How do you practice? “You should be able to have an aside conversation that shows an absolute mastery of the material,” Aaron explains. Whether it's your product roadmap, market potential, or plans for scaling, being prepared to address any and all questions is critical.

In Aaron’s case, his early success in securing investment for Modify came from knowing his business inside out. He recalls how Steve Etter, a renowned finance professor, backed him because of his in-depth knowledge. Just like a good date, a successful pitch exudes confidence, clarity, and a strong sense of direction.

Time to start talking into your mirror.

2. Treat fundraising like the marathon it is.

Fundraising requires pacing and endurance — too many meetings packed into a short timeframe can hurt more than help. Just think: Would you really quadruple text after the first date? Though it feels counterintuitive, rushing through your raise without holding time to reflect, refine your pitch, and adjust based on feedback can lead to repeated rejections. The last thing you want to do is burn through your leads.

Aaron learned this lesson the hard way, through one of his NFX-backed advisees: “We didn't figure it out until literally business day eight of ten, past 50 meetings where people were saying no. And I was like, shit — we're telling the wrong story.”

We know this may differ from what you’ve heard. Founders often feel pressure to create false urgency in hopes of expediting decisions — but  Aaron advises against fake deadlines. Much like in other relationships, forced intensity can scare people off. Instead, focus on showing tangible progress. Whether it’s securing a big client or making key hires, let your results do the talking.

3. Know when to follow up —and when to move on.

It’s a delicate balance between showing interest and coming off too strong. Aaron’s advice? Be selective with follow-ups, and only reach out if you have something new and significant to share — like closing a major deal or securing another term sheet.
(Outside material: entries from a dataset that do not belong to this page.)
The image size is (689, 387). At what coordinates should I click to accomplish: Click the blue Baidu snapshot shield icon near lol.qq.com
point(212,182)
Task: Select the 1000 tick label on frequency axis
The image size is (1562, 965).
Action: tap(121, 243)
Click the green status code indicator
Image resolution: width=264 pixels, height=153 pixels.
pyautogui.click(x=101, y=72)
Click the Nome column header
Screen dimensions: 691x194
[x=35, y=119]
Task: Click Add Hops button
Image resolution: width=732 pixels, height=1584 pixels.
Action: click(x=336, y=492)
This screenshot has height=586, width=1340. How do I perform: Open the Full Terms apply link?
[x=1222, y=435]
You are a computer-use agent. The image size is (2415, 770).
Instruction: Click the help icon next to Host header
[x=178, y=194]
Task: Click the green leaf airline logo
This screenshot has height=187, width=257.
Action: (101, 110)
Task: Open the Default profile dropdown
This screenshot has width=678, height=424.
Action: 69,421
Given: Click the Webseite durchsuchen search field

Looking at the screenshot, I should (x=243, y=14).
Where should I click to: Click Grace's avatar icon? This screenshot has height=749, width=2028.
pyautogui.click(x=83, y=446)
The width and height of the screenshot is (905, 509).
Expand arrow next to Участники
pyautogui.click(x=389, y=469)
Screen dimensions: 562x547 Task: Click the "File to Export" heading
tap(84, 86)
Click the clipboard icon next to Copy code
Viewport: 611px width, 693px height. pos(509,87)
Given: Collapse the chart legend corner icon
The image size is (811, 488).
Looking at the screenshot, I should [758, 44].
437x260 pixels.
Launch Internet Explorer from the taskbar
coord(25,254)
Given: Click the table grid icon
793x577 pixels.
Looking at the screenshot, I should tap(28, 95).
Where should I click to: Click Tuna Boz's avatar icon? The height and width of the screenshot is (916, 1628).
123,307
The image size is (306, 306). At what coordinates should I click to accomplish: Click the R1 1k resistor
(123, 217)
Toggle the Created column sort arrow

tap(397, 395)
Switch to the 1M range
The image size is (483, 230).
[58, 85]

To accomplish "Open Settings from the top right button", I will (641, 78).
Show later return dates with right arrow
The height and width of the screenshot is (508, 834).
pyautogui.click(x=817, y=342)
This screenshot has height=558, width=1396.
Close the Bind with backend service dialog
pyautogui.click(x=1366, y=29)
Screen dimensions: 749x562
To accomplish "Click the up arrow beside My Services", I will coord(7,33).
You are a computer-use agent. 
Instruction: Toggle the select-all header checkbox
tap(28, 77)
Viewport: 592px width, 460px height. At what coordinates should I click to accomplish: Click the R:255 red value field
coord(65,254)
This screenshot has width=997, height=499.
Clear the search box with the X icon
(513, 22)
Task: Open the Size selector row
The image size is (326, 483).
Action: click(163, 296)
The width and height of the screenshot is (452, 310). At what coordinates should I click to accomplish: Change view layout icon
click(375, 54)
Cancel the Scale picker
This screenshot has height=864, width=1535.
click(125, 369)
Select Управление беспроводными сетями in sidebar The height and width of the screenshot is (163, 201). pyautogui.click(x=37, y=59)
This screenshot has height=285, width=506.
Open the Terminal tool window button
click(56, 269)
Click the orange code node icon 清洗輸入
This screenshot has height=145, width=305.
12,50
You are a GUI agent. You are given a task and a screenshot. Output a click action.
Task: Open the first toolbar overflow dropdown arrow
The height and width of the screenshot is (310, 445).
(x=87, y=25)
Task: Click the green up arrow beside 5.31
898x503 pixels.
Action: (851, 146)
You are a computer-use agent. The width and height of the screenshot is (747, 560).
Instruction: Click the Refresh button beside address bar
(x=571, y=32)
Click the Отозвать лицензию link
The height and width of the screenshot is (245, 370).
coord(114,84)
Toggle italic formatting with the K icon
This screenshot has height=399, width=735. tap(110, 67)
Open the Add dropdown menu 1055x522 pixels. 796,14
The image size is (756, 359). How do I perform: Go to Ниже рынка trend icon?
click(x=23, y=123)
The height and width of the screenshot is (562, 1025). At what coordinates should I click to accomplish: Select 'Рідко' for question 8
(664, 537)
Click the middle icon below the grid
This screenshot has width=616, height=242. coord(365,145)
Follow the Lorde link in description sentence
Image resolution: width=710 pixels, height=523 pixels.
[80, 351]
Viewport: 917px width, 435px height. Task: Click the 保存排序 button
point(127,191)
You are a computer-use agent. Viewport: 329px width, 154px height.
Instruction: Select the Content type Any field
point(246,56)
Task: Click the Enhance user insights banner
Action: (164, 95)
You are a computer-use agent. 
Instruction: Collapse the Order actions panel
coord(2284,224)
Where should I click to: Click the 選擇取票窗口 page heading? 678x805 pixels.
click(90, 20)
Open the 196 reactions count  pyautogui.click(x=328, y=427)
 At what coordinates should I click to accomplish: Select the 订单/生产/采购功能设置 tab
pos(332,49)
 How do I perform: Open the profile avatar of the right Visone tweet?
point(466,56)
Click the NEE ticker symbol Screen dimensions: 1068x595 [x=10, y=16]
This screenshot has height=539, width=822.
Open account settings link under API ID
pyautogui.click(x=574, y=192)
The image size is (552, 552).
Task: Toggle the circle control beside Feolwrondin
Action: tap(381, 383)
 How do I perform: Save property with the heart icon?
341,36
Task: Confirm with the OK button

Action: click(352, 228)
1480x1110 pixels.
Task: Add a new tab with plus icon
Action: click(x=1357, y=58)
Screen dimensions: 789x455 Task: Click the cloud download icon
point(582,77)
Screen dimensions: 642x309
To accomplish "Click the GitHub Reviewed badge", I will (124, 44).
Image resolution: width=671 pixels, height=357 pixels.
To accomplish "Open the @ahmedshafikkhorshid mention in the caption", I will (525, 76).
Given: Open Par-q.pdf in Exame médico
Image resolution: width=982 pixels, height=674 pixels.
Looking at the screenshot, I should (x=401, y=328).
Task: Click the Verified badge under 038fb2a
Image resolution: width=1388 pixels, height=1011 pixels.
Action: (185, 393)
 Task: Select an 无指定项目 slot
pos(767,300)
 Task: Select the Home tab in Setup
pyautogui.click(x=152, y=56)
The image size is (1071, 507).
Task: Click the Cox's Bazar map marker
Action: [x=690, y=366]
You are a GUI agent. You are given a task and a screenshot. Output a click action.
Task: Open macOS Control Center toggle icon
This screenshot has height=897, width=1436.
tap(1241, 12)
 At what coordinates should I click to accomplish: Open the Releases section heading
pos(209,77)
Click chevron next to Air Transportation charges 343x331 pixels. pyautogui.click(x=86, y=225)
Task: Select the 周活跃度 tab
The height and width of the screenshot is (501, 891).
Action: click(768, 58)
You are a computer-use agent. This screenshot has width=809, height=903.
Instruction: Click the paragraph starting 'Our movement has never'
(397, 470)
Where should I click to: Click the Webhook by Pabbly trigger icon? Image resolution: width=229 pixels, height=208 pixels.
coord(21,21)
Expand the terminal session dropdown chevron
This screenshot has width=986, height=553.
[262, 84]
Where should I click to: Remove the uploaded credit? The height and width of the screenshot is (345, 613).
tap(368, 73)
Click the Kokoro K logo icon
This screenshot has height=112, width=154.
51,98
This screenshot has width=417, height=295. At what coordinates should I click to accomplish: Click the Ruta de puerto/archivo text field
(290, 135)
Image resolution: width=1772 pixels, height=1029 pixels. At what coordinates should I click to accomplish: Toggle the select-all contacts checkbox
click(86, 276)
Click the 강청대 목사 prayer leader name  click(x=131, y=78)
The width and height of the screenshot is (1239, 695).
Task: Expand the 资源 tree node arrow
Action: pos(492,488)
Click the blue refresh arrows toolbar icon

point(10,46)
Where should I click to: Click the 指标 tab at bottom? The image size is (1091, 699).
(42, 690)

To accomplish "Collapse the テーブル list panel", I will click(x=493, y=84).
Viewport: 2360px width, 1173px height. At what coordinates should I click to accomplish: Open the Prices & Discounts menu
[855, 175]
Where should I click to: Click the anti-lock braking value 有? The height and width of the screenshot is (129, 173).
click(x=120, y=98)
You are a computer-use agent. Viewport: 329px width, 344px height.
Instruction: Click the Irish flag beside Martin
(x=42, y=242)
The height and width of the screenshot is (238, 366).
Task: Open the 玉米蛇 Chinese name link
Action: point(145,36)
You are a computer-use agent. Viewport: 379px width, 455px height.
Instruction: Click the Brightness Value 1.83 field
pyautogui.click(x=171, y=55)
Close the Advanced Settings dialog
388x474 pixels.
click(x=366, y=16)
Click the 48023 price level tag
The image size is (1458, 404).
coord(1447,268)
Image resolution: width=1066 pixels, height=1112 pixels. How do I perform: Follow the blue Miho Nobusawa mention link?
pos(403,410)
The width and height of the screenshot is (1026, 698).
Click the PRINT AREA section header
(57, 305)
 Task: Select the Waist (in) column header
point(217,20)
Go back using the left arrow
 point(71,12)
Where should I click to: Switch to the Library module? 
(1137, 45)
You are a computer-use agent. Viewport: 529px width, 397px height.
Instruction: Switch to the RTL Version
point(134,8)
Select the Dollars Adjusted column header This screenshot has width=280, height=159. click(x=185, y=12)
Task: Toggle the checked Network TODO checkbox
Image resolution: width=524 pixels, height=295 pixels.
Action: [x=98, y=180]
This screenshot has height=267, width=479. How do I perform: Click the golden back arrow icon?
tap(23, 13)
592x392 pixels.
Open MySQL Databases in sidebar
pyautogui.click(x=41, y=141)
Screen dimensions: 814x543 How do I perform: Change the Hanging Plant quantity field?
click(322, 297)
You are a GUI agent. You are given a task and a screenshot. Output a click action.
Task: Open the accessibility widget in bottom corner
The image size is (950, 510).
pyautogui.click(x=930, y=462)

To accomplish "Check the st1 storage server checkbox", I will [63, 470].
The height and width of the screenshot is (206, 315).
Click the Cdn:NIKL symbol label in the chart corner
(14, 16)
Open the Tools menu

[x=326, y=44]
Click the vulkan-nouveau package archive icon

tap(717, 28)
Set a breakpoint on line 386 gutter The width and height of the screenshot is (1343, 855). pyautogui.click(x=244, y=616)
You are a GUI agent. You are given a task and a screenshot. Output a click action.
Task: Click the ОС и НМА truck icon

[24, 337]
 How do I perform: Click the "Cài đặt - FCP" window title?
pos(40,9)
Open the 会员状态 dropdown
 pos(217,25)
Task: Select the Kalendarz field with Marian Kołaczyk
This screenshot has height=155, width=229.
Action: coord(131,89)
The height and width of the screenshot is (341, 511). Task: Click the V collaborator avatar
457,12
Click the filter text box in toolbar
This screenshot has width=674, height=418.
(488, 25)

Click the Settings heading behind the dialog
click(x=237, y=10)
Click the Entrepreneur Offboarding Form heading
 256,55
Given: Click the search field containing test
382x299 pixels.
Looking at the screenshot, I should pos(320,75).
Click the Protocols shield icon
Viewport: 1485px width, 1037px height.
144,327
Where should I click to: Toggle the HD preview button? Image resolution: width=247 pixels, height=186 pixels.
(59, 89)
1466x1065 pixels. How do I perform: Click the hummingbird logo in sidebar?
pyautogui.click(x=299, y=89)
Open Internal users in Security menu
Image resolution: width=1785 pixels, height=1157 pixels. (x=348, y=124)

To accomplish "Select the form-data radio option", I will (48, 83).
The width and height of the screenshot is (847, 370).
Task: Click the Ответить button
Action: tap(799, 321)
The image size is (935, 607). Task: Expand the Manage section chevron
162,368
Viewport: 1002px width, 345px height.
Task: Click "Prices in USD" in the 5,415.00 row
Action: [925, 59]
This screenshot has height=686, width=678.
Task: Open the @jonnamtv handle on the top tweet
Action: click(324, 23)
“If somebody's dark for a long time... they're probably not interested,” Aaron share candidly. Exceptions are possible, of course. Though rare, even Aaron’s had instances where a fund reconsidered after initially rejecting his pitch for influencer print-on-demand platform Modify. In fundraising, every case is different — and it’s up to your best judgment to discern when it’s okay to press and when to leave it alone.

And if someone’s not responding, even after following up, it’s probably time to move on. You don’t want to chase someone who’s uninterested anyway — focus on those who prioritize your time and energy.

4. Investors have red flags too.

Never forget that fundraising is a two way street. Investors may hold the purse strings, but you have the final say — and there are some red flags you should never ignore. After all, you’re about to enter into a long-term relationship.

Steer clear of investors who practice ethics that give you pause, try explaining your business to you, or dominate conversations without batting an eye. Aaron recalls a meeting where one investor spoke for 70% of the time — something female, BIPOC+, and queer founders know as our daily reality.

When in doubt, remember to lean on your network too. Founders talk, and in today’s climate, a toxic investor doesn’t have half the power they used to. Creating healthy and compatible founder-investor relationships are critical to your success and theirs. You have to win together.